Founded in Switzerland in 1908, Toblerone produces about 90% of its product at this site.

SWITZERLAND – Mondelēz International has announced plans to invest approximately US$79M (around 65 million Swiss Francs) in its Toblerone manufacturing facility located in Bern, Switzerland.
As the second-largest player in the US$134B global chocolate market, Mondelēz emphasizes that this investment highlights Toblerone’s ambitions in the premium segment and aims to enhance its global recognition, uniqueness, and leadership in world travel retail.
While cocoa prices have recently decreased after reaching a record high in 2024, they remain elevated compared to historical averages.
This has led to increased costs and a decrease in consumer demand for certain chocolate products.

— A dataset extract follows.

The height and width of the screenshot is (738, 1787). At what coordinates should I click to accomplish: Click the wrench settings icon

However, despite the high cocoa prices and ongoing tariff uncertainties, Mondelēz remains confident in consumers’ enduring affection for chocolate.
The Bern plant, which currently produces 4 million Toblerone products daily, will also receive a state-of-the-art production line to expand capacity in response to growing demand for premium chocolate.

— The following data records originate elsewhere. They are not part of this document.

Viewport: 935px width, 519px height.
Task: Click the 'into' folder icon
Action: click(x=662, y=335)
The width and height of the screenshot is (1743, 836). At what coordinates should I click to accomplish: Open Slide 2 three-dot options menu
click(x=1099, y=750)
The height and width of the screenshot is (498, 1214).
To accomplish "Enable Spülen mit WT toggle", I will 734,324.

Additionally, the facility will undergo upgrades to its chocolate and nougat-making processes, as well as enhancements to site infrastructure and logistics.
Mondelēz has described this investment as one of the most significant moves in its chocolate production network in Europe over the past decade.
The company aims to become the number one player in chocolate by 2030, with the 117-year-old Toblerone brand playing a pivotal role in achieving this objective.
Dirk Van De Put, CEO of Mondelēz, mentioned in February that he believes consumers’ passion for chocolate, along with the strength of the company’s product lineup—which includes Cadbury and Milka—will help navigate this period of market volatility.
Chocolate constitutes approximately one-third of Mondelēz’s business, with sales expected to reach US$11.2B in 2024. Despite a slight decline in volumes, the resilience of chocolate remains evident, even amid price increases of about 10%.
“We still have a strong belief in chocolate,” Van De Put remarked at the Consumer Analyst Group of New York’s annual meeting in Florida. He added that Mondelēz intends to emerge from the current cocoa volatility stronger as a company.
Toblerone isn’t the only brand under Mondelēz making strides in the premium chocolate sector. In 2024, Mondelēz partnered with Lotus Bakeries to create chocolate products that combine the unique taste and texture of Biscoff with the Cadbury, Milka, and other chocolate brands.
The two companies have already launched a Cadbury chocolate bar featuring small pieces of Biscoff, with a Milka product expected to follow later this year.